Your task is to copy the records that follow exactly, minus any images.

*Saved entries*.
Content starts
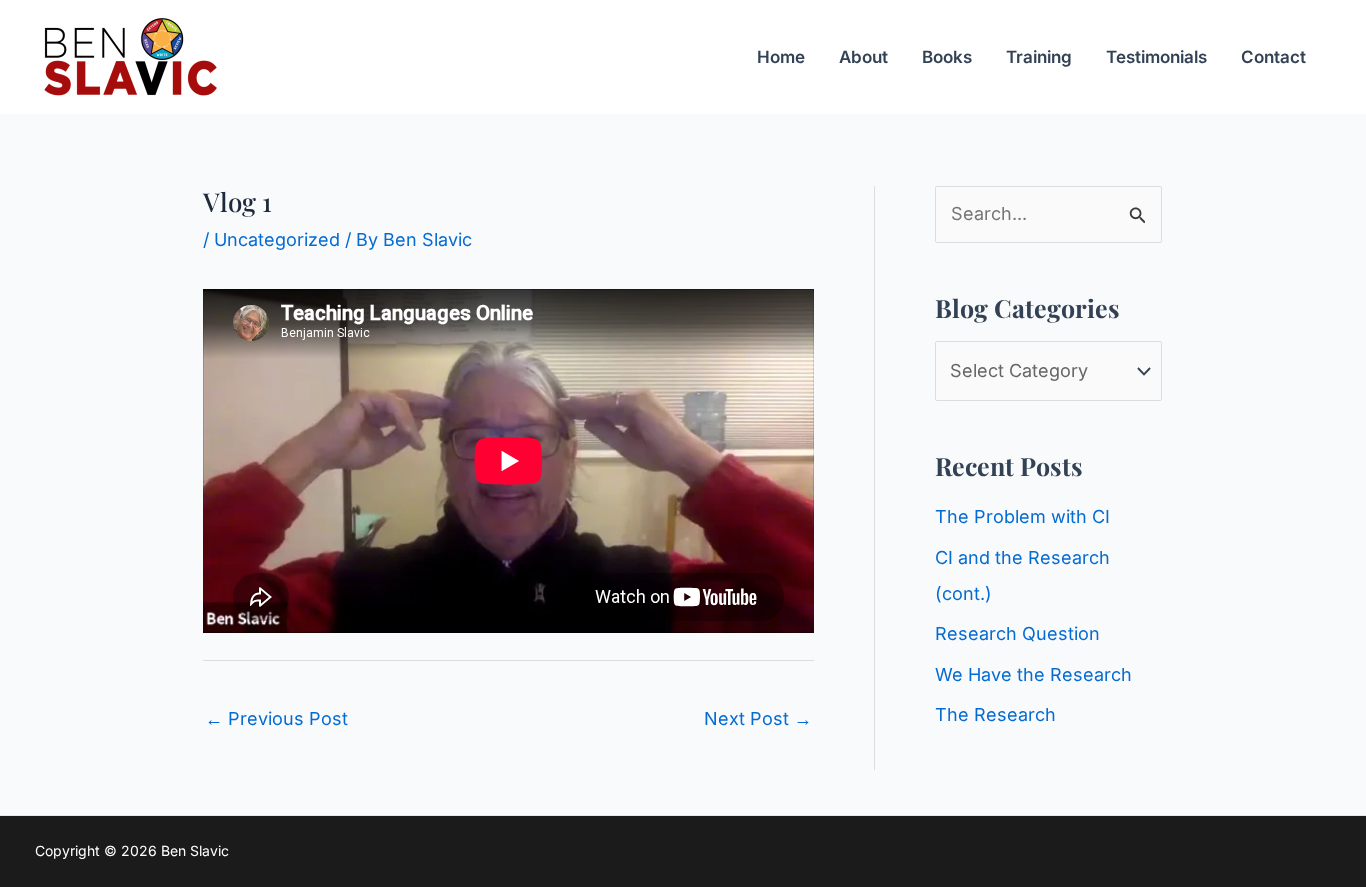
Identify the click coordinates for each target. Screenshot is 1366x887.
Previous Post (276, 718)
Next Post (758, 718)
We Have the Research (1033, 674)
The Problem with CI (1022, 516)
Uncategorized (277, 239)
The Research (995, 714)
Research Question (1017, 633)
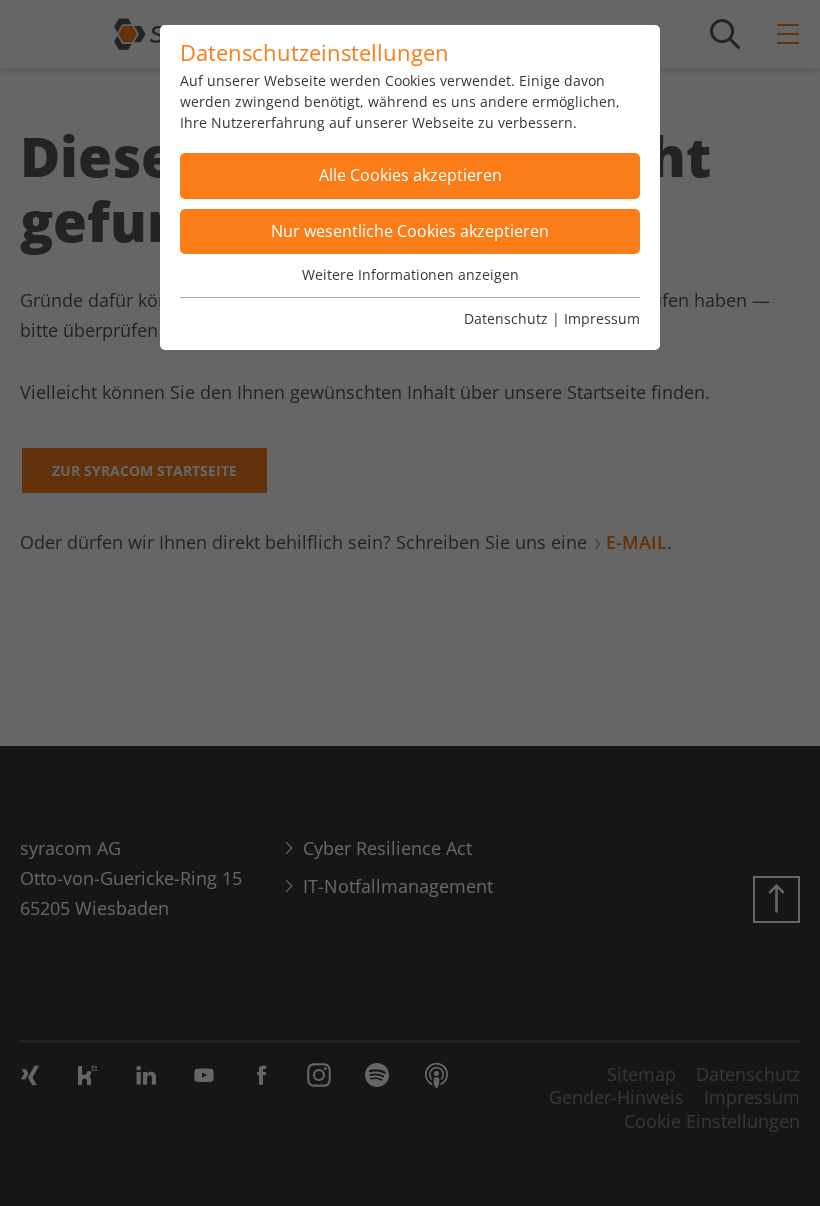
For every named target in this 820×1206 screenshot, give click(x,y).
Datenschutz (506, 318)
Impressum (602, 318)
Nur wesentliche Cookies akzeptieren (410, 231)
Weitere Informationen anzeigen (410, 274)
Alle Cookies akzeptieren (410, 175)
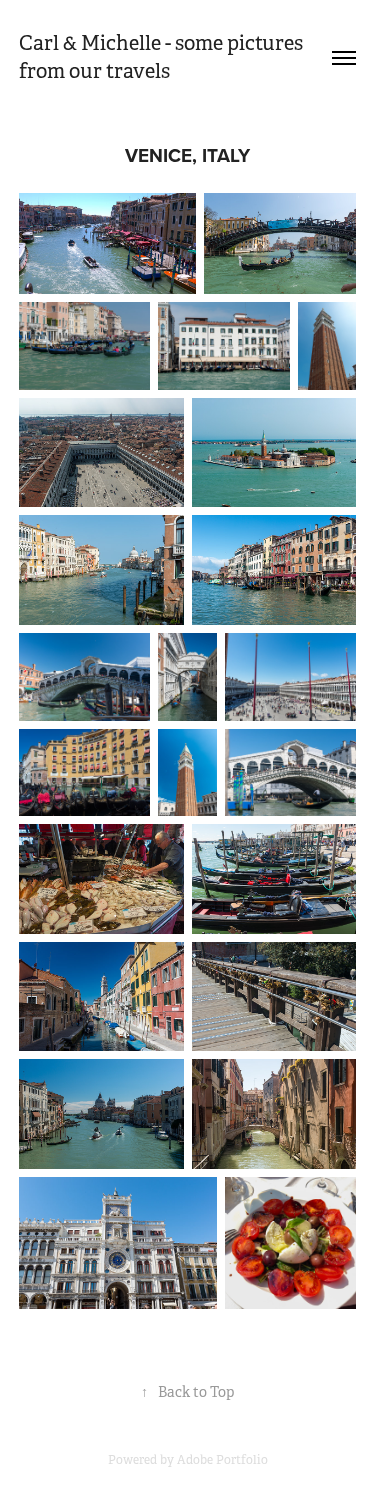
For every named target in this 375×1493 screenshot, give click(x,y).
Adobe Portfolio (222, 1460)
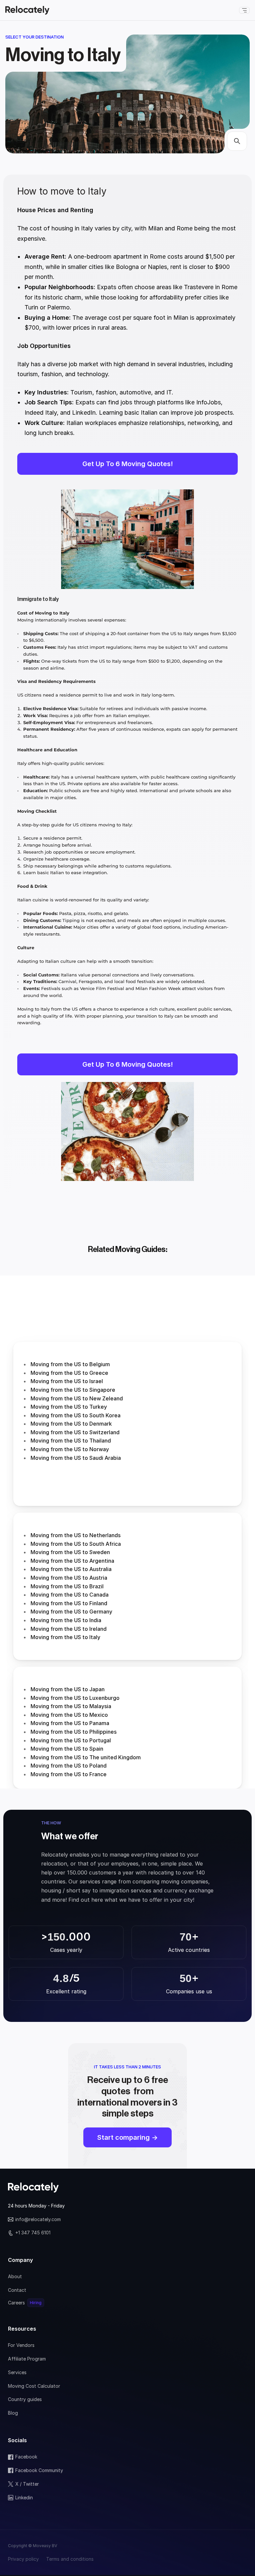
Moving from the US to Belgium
Content ends
*SOLUTION FOR THIS PROBLEM*.
Identify the click coordinates for each target. Screenshot is 1366x887.
Previous Post (276, 718)
Next Post (758, 718)
We Have the Research (1033, 674)
The Problem with CI (1022, 516)
Uncategorized (277, 239)
The Research (995, 714)
Research Question (1017, 633)
For every named target in this 820×1206 screenshot, give click(x,y).
Datenschutz (506, 318)
Impressum (602, 318)
Nur wesentliche Cookies akzeptieren (410, 231)
Weitere Informationen anzeigen (410, 274)
Alle Cookies akzeptieren (410, 175)
For every named target in this 375×1493 screenshot, give click(x,y).
Adobe Portfolio (222, 1460)
Moving from the US to Belgium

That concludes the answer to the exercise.